→ **Exercise instructions**: Each record that follows is to be duplicated exactly, though its pictures are not.

-----

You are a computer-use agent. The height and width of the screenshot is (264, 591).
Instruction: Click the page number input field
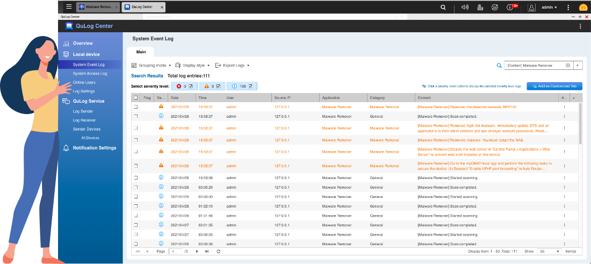click(176, 251)
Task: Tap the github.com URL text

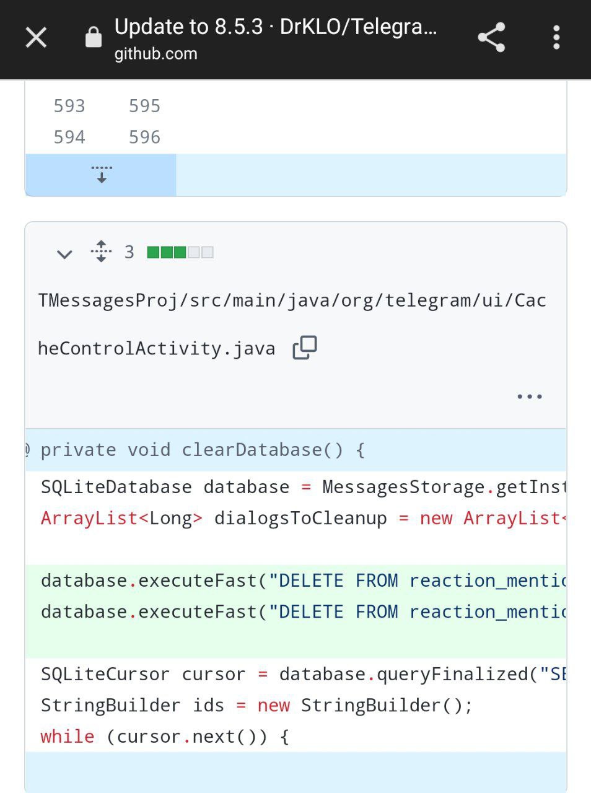Action: tap(155, 54)
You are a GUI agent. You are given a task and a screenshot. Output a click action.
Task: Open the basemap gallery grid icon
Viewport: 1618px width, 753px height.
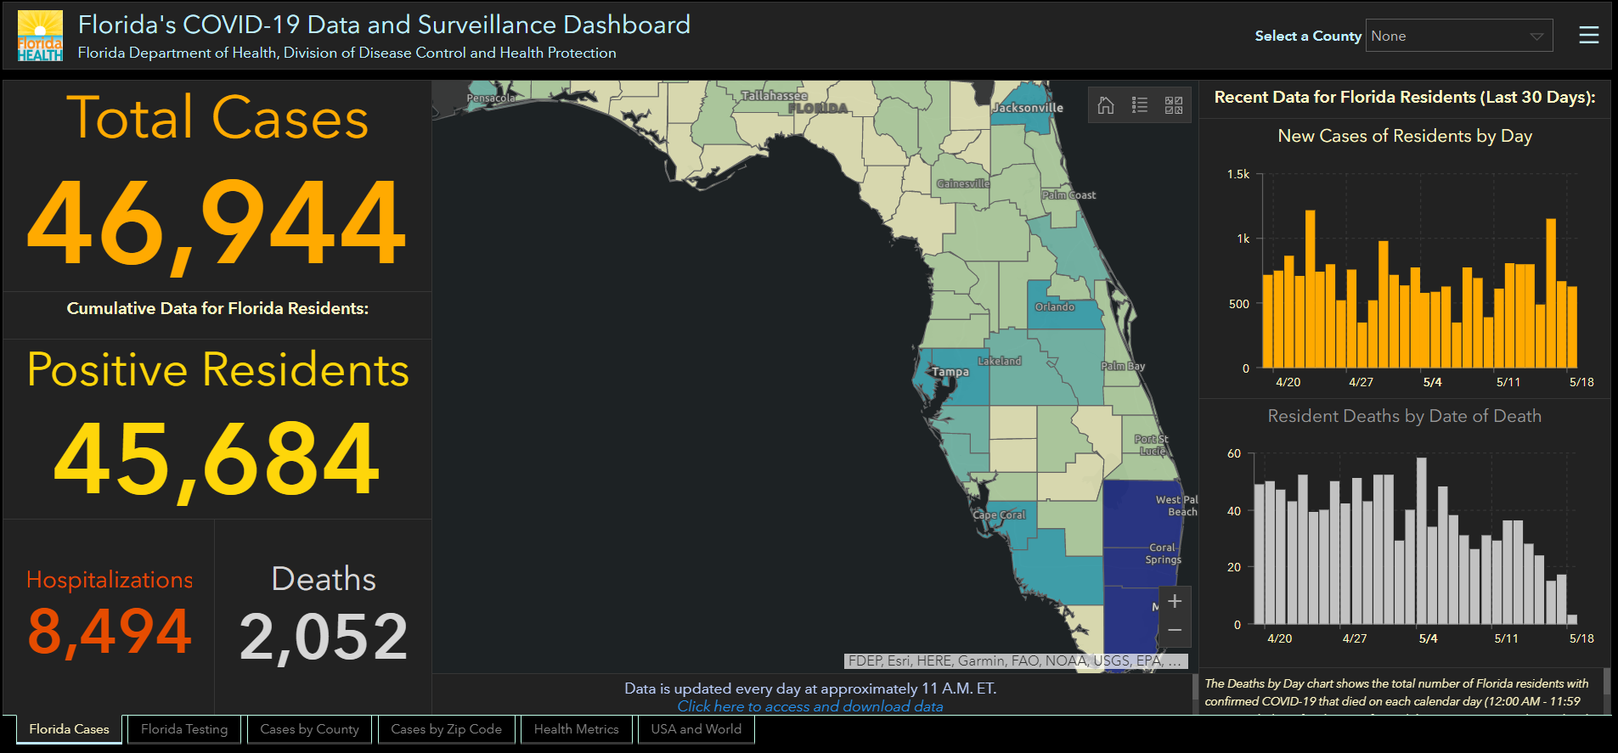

-----

→ **Solved problem**:
You are a computer-use agent. The height and width of the screenshot is (264, 591).
Instruction: Click the page number input field
click(176, 251)
Task: Tap the github.com URL text

Action: tap(155, 54)
You are a GUI agent. You are given a task and a screenshot. Output a click action.
Task: Open the basemap gallery grid icon
Viewport: 1618px width, 753px height.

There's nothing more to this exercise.